• **Selection**:
____

Fork me on GitHub
#clojure-uk
<
2017-01-30
>
yogidevbear09:01:58

Ah, HMRC, how I love giving you even more money troll

yogidevbear09:01:40

I really wish accountants would do their jobs properly

dominicm10:01:36

For some reason HMRC have refunded me, I'm really confused.

glenjamin10:01:19

I especially liked how HMRC sent me about 15 reminder emails / SMS messages

glenjamin10:01:33

with no button to say “I’ve scheduled a payment dammit"

Rachel Westmacott10:01:44

to be fair, the HMRC web experience is quite a lot better than it was just a few years ago

Rachel Westmacott10:01:09

still frustrating that the data they provide needs correcting - but if you enter your data wrong they can penalise you

practicalli-johnny10:01:26

@yogidevbear you mean you didnt use Alternative Facts to get your HMRC rebate... I should have mine next week 🙂

thomas11:01:57

This discussion reminded me to give them a ring... but the tape on the phone said if it isn't dead-line related call back later.

thomas11:01:11

so now I am going to wait till the 2nd.

dotemacs12:01:59

regarding HMRC, they are so great because they use Scala

thomas13:01:30

no wonder they are such a static organisation...

thomas15:01:50

too bad I can't sign it (me thinks)

thomas15:01:02

goes up quickly though

mccraigmccraig16:01:25

anyone know anyone who could tell me about battle-tested strategies for migrating large cassandra databases ? @otfrom ?

otfrom17:01:23

when we did it in hecuba (to solve some partitioning problems) we just wrote some code to copy from one table to the other IIRC

otfrom17:01:31

(it was a long time ago and on and older version)

otfrom17:01:40

probably did it in clj using alia

otfrom17:01:03

is this schema migration or something else?

mccraigmccraig17:01:12

schema migration

otfrom17:01:30

(and the data wasn't massive. Only about 500GB)

mccraigmccraig17:01:10

our current hacky approach has a distinctly limited lifespan as our data size increases...

otfrom17:01:15

so the new column family had a different name

otfrom17:01:32

ours was pretty hacky, but :cowboy:

otfrom17:01:54

are you running DSE?

____

• **Required task 1**:
In the chat log, how much data did otfrom say the hecuba migration involved?
• **Required task 2**:
Continue the #clojure-uk chat log after its last message.
The listing after this comes from a separate source.

Screen grounding examples
____

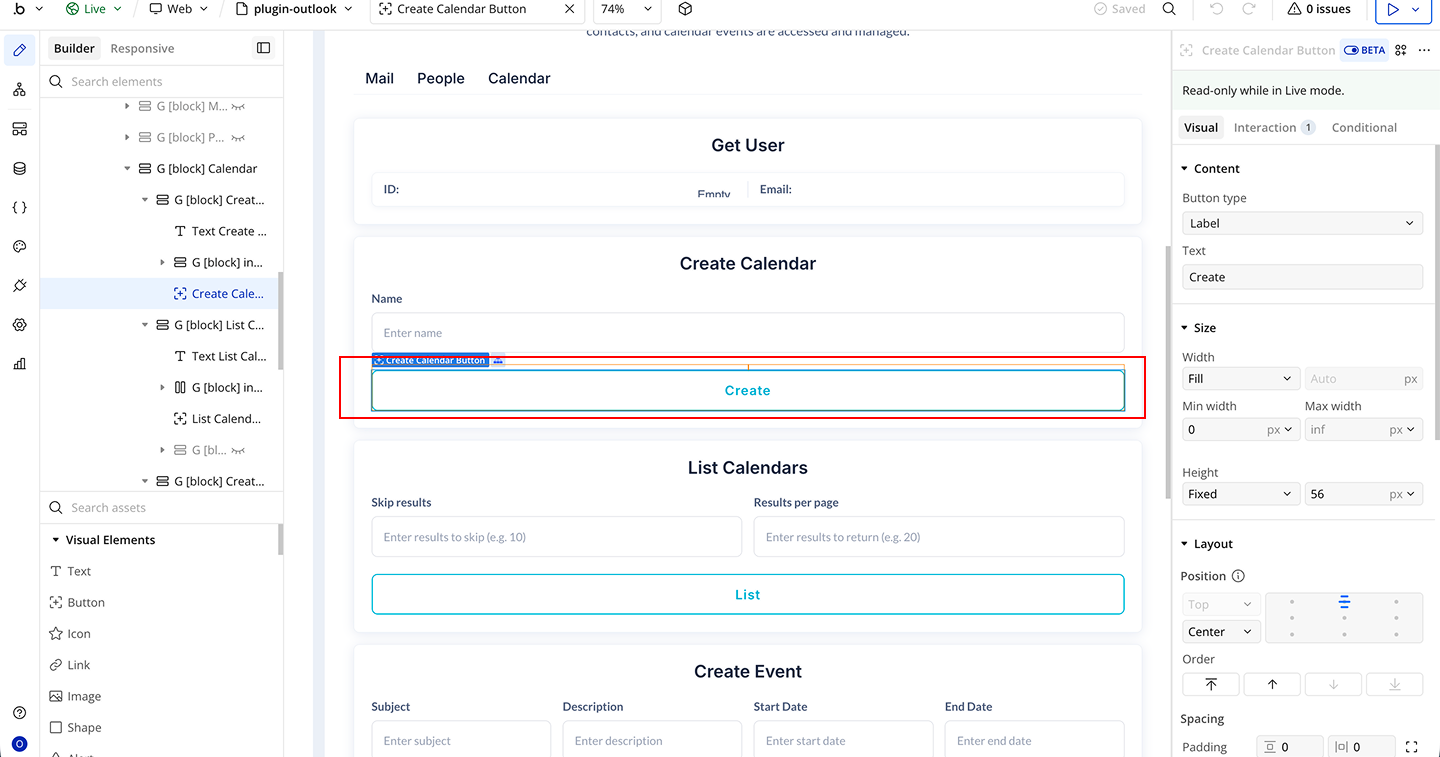Click the List button on canvas
The width and height of the screenshot is (1440, 757).
pos(747,595)
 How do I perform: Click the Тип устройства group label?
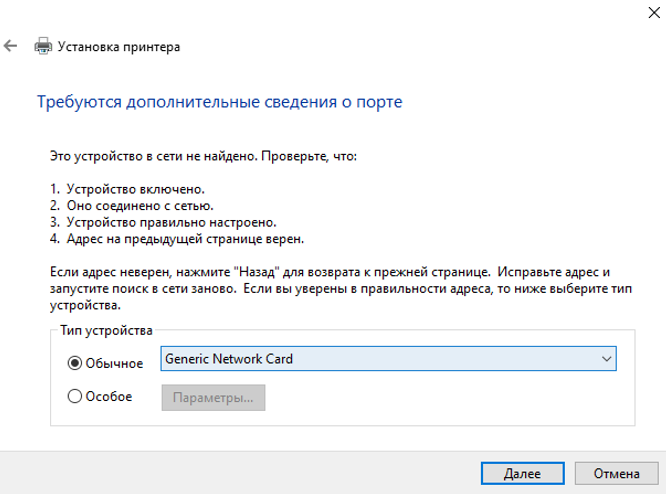pyautogui.click(x=107, y=331)
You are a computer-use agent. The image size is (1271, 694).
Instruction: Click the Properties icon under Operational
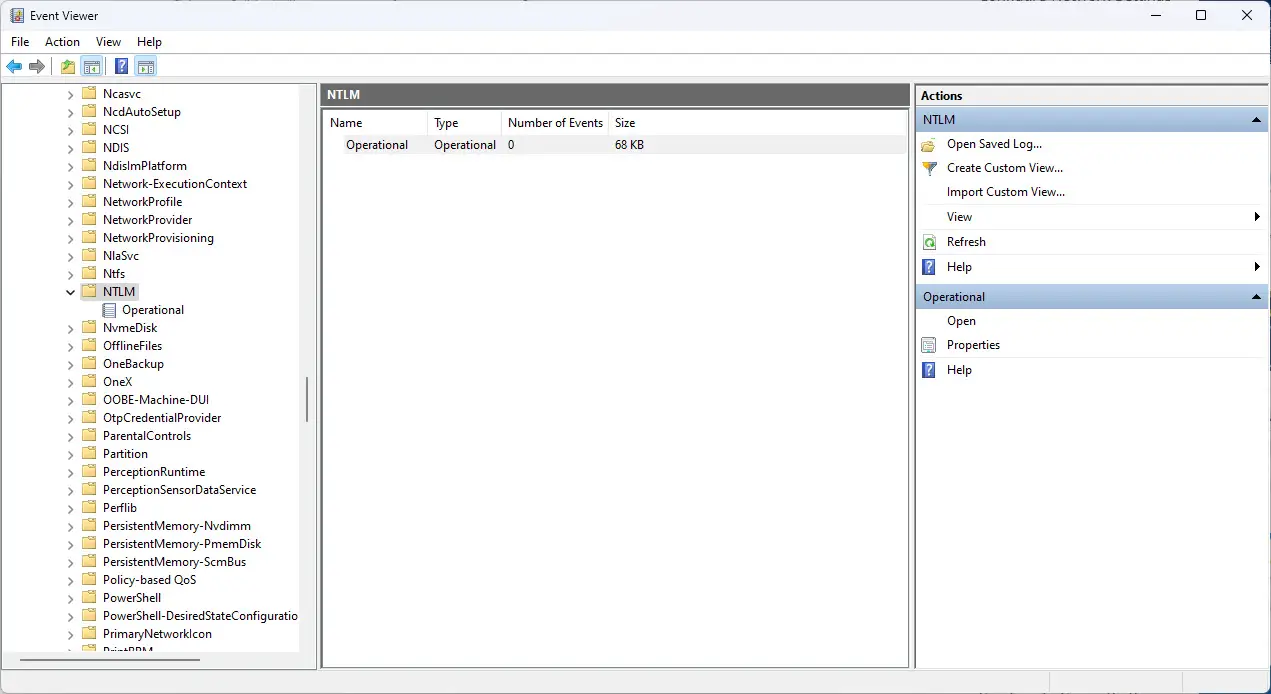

____

• **Expected answer 1**:
About 500GB.

• **Expected answer 2**:
otfrom17:01:59

you could use spark I suppose

otfrom17:01:13

esp if you need to do a transform

mccraigmccraig17:01:06

ideally i want to be able to move data to a new cluster, migrate the new cluster, point the api at the new cluster and then move any recent changes from the old cluster to the new cluster

mccraigmccraig17:01:49

so there is no downtime and no risk of a schema migration borking production

otfrom17:01:44

hmm... sounds like you want to write new data to both clusters while you do the migration

otfrom17:01:53

(which I'd do w/a code change)

otfrom17:01:15

and then migrate the rest using spark and then turn off writing to the old cluster

otfrom17:01:34

(I might hope that data coming in was on something like kafka to make this easier)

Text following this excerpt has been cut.